In 2002, Brad Banks finished second in Heisman Trophy voting while leading the Hawkeyes to an 8-0 league record and a co-Big Ten title. Two years later, Drew Tate was a first-team all-Big Ten quarterback and also led Iowa to a co-Big Ten title — with the offense down to a fifth-team running back. Ricky Stanzi paced the Hawkeyes to three straight bowl wins. No quarterback with more than 20 victories has a higher winning percentage than C.J. Beathard.

In an interesting fan poll, Banks collected 43 percent of all votes to win. Stanzi surged to place second, while Tate and Beathard finished third and fourth, respectively.

Banks’ stellar senior season coincided with Ferentz’s best team in his 19 seasons at Iowa. The Hawkeyes were ranked as high as third entering bowl play and earned an Orange Bowl appearance. Iowa finished eighth in both polls and 11-2 overall.

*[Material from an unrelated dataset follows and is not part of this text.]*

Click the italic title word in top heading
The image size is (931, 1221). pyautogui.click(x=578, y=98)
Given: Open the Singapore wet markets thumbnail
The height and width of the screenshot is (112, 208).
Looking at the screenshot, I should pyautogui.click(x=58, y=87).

In that season, Banks completed a Big Ten-leading 26 touchdowns to only 5 interceptions. He threw for 2,573 yards, and his passer efficiency rating of 157.1 was the best in the NCAA. Banks finished second in Heisman Trophy balloting behind USC quarterback Carson Palmer. Banks won the Chicago Tribune’s Silver Football as the league’s best player and was named the Associated Press National Player of the Year. He claimed the Davey O’Brien Award as the nation’s best quarterback and was second in the Maxwell Trophy balloting.

Stanzi is the only quarterback in Iowa history to win all three bowl starts. He won the starting job midway through the 2008 season and directed the Hawkeyes to a 9-4 record. In 2009, Stanzi guided the Hawkeyes to an 11-2 record, its first major bowl victory since the 1959 Rose Bowl and a No. 7 national ranking. In his senior year, Iowa finished 8-5.

Tate threw for 2,786 yards and 20 touchdowns in 2004. He was asked to compensate for the running game’s woes, and he delivered. Iowa beat Penn State and Ohio State early that year, then Tate threw 3 touchdown passes to bury rival Wisconsin 30-7 in a winner-take-all Big Ten title game. He then crafted the greatest play in Iowa history with a 56-yard touchdown pass on the game’s final play to beat LSU 30-25 in the Capital One Bowl. Tate’s 8,292 passing yards rank second in Iowa history, as do his 61 touchdown passes.

Beathard won 21 of his 28 starts, including his first 13. As a junior in 2015, Beathard led Iowa to a 12-0 regular season, a Big Ten West Division title and a No. 4 national ranking. Beathard finished his career ranked sixth all-time at Iowa in touchdown passes (40) and total offense (5,991) and eighth in passing yards (5,562). Despite his tremendous statistics, Beathard is remembered more for the toughness with which he played.